Tapping into nature and the power of protein to tell us what to eat, when to eat, how to control weight and how to live longer.
How is it that a baboon, a cat and a locust instinctively know what to eat for balanced nutrition, and we humans can't seem to figure it out?
Mixing a nutritionally balanced diet, with a precise ratio of protein to carbohydrate, seems daunting, but animals, from apes to cockroaches, all manage it instinctively. It comes down to the essential role of appetite to communicate the body's needs to the brain. Humans have this ability too, but our appetites have been hijacked in the modern food environment, causing obesity and the serious diseases that come with it.
David Raubenheimer and Stephen J. Simpson have been studying appetite in animals, transforming the science of nutrition with their findings.

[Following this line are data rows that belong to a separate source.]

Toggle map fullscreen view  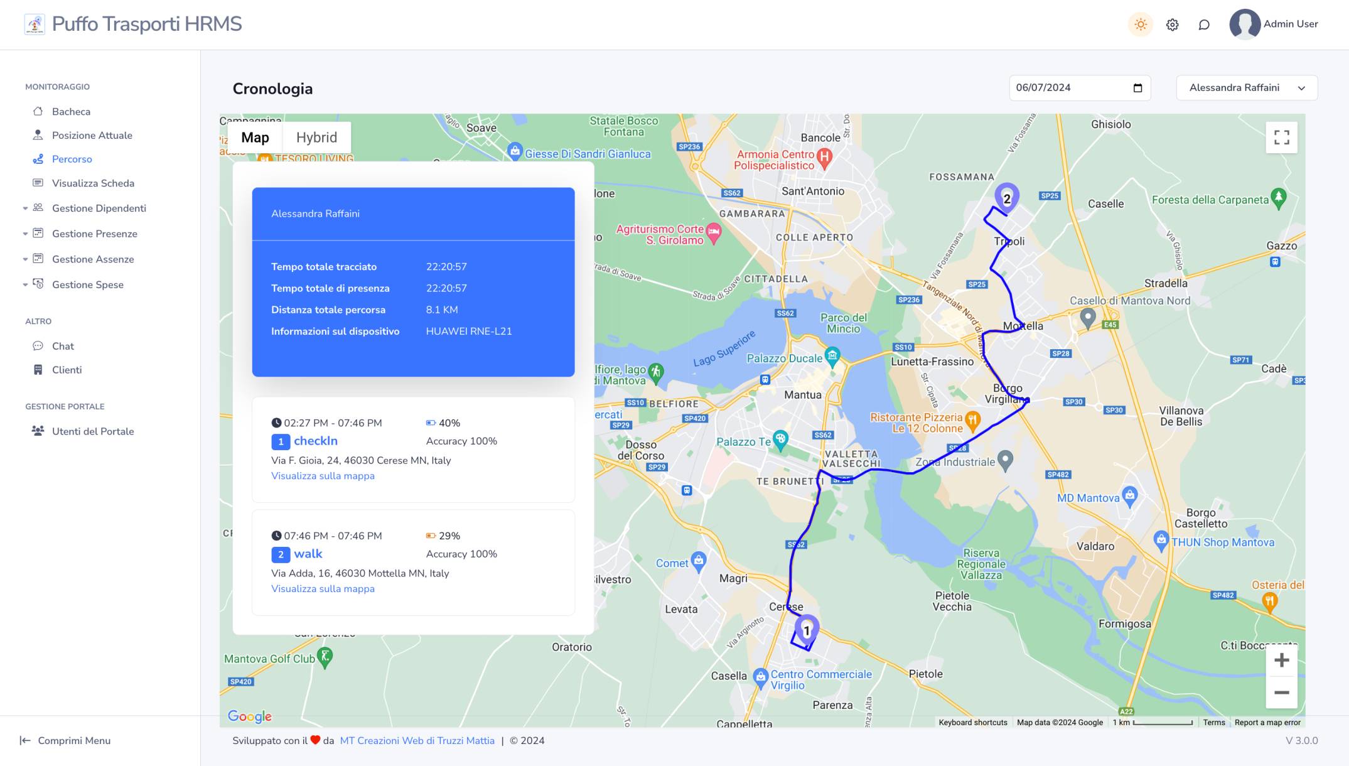click(1281, 138)
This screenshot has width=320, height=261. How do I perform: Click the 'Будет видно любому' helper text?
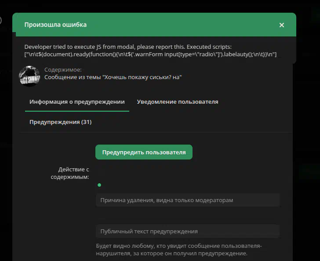click(179, 250)
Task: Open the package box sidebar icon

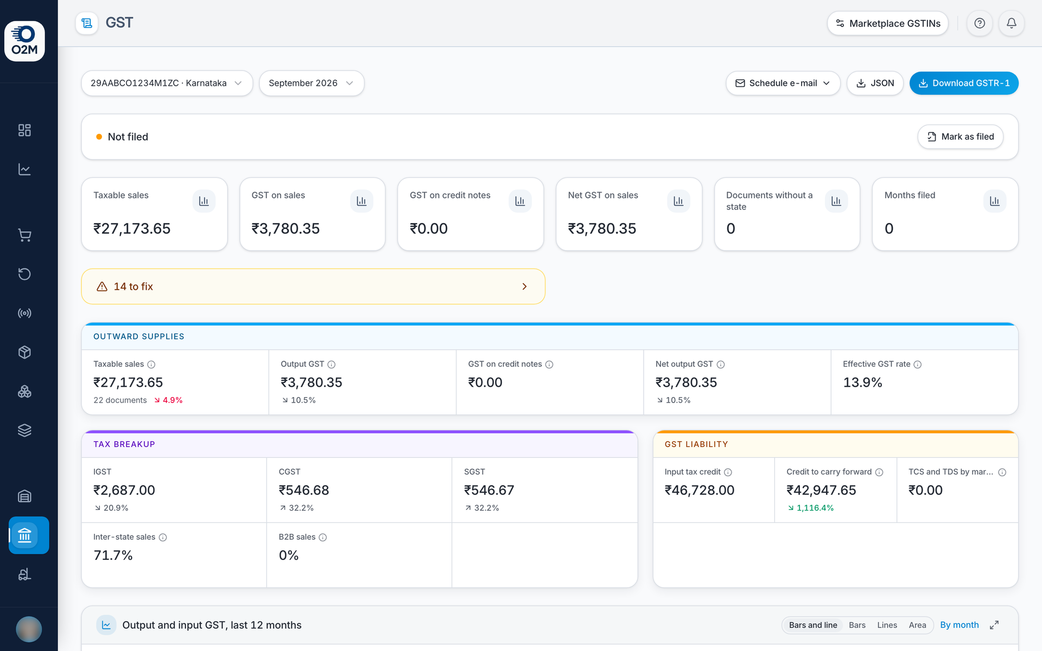Action: coord(24,352)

In Eat Like the Animals they take us on a journey from jungle to laboratory and back to our own kitchens to understand how and why we eat, how appetites are fed and regulated, and how, in the end, it all comes down to protein.
Armed with this knowledge, they explain simple steps you can take towards eating a more natural diet for optimal health and a longer life.
About the Author
David Raubenheimer is the Leonard P. Ullman Professor of Nutritional Ecology in the School of Life and Environmental Sciences, and Nutrition Theme Leader in the Charles Perkins Centre at the University of Sydney. He previously spent ten years as a Research Fellow and departmental Lecturer at Oxford. He and Stephen J. Simpson co-wrote The Nature of Nutrition: A Unifying Framework from Animal Adaptation to Human Obesity.